#### Recorded data:

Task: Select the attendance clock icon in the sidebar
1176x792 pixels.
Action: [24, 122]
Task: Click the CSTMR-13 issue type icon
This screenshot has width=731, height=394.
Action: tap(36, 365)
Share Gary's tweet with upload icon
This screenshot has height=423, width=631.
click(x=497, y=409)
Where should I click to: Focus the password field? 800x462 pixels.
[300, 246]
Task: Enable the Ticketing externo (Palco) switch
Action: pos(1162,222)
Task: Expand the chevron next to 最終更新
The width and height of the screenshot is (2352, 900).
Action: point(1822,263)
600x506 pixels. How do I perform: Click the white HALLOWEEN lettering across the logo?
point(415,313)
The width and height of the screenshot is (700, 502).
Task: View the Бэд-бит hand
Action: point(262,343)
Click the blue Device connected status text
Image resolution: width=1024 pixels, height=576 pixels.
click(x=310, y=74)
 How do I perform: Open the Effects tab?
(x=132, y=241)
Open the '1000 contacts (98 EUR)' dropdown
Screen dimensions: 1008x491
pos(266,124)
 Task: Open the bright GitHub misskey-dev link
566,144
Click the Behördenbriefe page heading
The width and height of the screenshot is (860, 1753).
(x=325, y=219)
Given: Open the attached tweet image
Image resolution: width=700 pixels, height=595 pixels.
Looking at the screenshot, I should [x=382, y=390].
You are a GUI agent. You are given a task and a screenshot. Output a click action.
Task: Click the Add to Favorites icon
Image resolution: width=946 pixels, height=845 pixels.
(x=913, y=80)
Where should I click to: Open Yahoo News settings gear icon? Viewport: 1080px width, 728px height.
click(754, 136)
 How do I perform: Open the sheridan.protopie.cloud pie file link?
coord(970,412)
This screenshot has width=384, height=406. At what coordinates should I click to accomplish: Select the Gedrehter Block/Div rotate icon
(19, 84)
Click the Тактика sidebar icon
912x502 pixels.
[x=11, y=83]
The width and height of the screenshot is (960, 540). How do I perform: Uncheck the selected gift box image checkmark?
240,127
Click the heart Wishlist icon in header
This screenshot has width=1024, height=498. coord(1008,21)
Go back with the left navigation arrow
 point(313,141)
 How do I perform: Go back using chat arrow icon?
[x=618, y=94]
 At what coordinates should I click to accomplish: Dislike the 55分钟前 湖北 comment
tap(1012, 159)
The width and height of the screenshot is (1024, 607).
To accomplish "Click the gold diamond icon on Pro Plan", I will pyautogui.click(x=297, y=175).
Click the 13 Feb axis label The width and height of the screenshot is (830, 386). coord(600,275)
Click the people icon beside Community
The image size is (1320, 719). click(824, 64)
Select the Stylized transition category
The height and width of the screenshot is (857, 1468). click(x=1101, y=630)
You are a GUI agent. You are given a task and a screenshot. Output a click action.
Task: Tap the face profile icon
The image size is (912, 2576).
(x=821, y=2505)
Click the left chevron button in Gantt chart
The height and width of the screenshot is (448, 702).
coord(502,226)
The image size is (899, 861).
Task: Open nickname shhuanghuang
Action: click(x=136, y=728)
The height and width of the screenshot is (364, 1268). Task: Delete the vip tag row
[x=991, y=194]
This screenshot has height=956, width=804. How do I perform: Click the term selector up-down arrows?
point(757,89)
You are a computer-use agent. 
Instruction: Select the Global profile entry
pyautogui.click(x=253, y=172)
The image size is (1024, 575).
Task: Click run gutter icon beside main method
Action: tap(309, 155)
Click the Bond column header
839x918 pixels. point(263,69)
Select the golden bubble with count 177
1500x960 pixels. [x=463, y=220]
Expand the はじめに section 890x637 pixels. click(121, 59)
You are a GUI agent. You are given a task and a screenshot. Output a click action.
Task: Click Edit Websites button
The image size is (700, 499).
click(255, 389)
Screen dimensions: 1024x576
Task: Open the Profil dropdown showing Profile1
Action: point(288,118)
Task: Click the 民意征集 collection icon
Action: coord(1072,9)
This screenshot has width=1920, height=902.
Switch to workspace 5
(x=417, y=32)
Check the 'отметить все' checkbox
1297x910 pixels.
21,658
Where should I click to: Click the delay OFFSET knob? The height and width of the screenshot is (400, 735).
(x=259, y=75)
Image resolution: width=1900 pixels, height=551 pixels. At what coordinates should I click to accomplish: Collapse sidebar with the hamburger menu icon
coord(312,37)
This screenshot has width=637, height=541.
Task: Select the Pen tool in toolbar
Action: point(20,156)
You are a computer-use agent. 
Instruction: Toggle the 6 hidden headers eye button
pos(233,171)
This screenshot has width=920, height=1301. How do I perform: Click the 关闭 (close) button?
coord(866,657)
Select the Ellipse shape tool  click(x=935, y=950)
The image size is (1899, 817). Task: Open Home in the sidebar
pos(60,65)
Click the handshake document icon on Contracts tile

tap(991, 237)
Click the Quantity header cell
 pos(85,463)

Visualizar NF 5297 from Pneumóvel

#### EXERCISE:
What is wanted is an exact copy of the data.

#### RESPONSE FOR THIS EXERCISE:
Task: Select the attendance clock icon in the sidebar
1176x792 pixels.
Action: [24, 122]
Task: Click the CSTMR-13 issue type icon
This screenshot has width=731, height=394.
Action: tap(36, 365)
Share Gary's tweet with upload icon
This screenshot has height=423, width=631.
click(x=497, y=409)
Where should I click to: Focus the password field? 800x462 pixels.
[300, 246]
Task: Enable the Ticketing externo (Palco) switch
Action: pos(1162,222)
Task: Expand the chevron next to 最終更新
The width and height of the screenshot is (2352, 900).
Action: point(1822,263)
600x506 pixels. How do I perform: Click the white HALLOWEEN lettering across the logo?
point(415,313)
The width and height of the screenshot is (700, 502).
Task: View the Бэд-бит hand
Action: point(262,343)
Click the blue Device connected status text
Image resolution: width=1024 pixels, height=576 pixels.
click(x=310, y=74)
 How do I perform: Open the Effects tab?
(x=132, y=241)
Open the '1000 contacts (98 EUR)' dropdown
Screen dimensions: 1008x491
pos(266,124)
 Task: Open the bright GitHub misskey-dev link
566,144
Click the Behördenbriefe page heading
The width and height of the screenshot is (860, 1753).
(x=325, y=219)
Given: Open the attached tweet image
Image resolution: width=700 pixels, height=595 pixels.
Looking at the screenshot, I should [x=382, y=390].
You are a GUI agent. You are given a task and a screenshot. Output a click action.
Task: Click the Add to Favorites icon
Image resolution: width=946 pixels, height=845 pixels.
(x=913, y=80)
Where should I click to: Open Yahoo News settings gear icon? Viewport: 1080px width, 728px height.
click(754, 136)
 How do I perform: Open the sheridan.protopie.cloud pie file link?
coord(970,412)
This screenshot has width=384, height=406. At what coordinates should I click to accomplish: Select the Gedrehter Block/Div rotate icon
(19, 84)
Click the Тактика sidebar icon
912x502 pixels.
[x=11, y=83]
The width and height of the screenshot is (960, 540). How do I perform: Uncheck the selected gift box image checkmark?
240,127
Click the heart Wishlist icon in header
This screenshot has width=1024, height=498. coord(1008,21)
Go back with the left navigation arrow
 point(313,141)
 How do I perform: Go back using chat arrow icon?
[x=618, y=94]
 At what coordinates should I click to accomplish: Dislike the 55分钟前 湖北 comment
tap(1012, 159)
The width and height of the screenshot is (1024, 607).
To accomplish "Click the gold diamond icon on Pro Plan", I will pyautogui.click(x=297, y=175).
Click the 13 Feb axis label The width and height of the screenshot is (830, 386). coord(600,275)
Click the people icon beside Community
The image size is (1320, 719). click(824, 64)
Select the Stylized transition category
The height and width of the screenshot is (857, 1468). click(x=1101, y=630)
You are a GUI agent. You are given a task and a screenshot. Output a click action.
Task: Tap the face profile icon
The image size is (912, 2576).
(x=821, y=2505)
Click the left chevron button in Gantt chart
The height and width of the screenshot is (448, 702).
coord(502,226)
The image size is (899, 861).
Task: Open nickname shhuanghuang
Action: click(x=136, y=728)
The height and width of the screenshot is (364, 1268). Task: Delete the vip tag row
[x=991, y=194]
This screenshot has height=956, width=804. How do I perform: Click the term selector up-down arrows?
point(757,89)
You are a computer-use agent. 
Instruction: Select the Global profile entry
pyautogui.click(x=253, y=172)
The image size is (1024, 575).
Task: Click run gutter icon beside main method
Action: tap(309, 155)
Click the Bond column header
839x918 pixels. point(263,69)
Select the golden bubble with count 177
1500x960 pixels. [x=463, y=220]
Expand the はじめに section 890x637 pixels. click(121, 59)
You are a GUI agent. You are given a task and a screenshot. Output a click action.
Task: Click Edit Websites button
The image size is (700, 499).
click(255, 389)
Screen dimensions: 1024x576
Task: Open the Profil dropdown showing Profile1
Action: point(288,118)
Task: Click the 民意征集 collection icon
Action: coord(1072,9)
This screenshot has width=1920, height=902.
Switch to workspace 5
(x=417, y=32)
Check the 'отметить все' checkbox
1297x910 pixels.
21,658
Where should I click to: Click the delay OFFSET knob? The height and width of the screenshot is (400, 735).
(x=259, y=75)
Image resolution: width=1900 pixels, height=551 pixels. At what coordinates should I click to accomplish: Collapse sidebar with the hamburger menu icon
coord(312,37)
This screenshot has width=637, height=541.
Task: Select the Pen tool in toolbar
Action: point(20,156)
You are a computer-use agent. 
Instruction: Toggle the 6 hidden headers eye button
pos(233,171)
This screenshot has width=920, height=1301. How do I perform: Click the 关闭 (close) button?
coord(866,657)
Select the Ellipse shape tool  click(x=935, y=950)
The image size is (1899, 817). Task: Open Home in the sidebar
pos(60,65)
Click the handshake document icon on Contracts tile

tap(991, 237)
Click the Quantity header cell
 pos(85,463)

Visualizar NF 5297 from Pneumóvel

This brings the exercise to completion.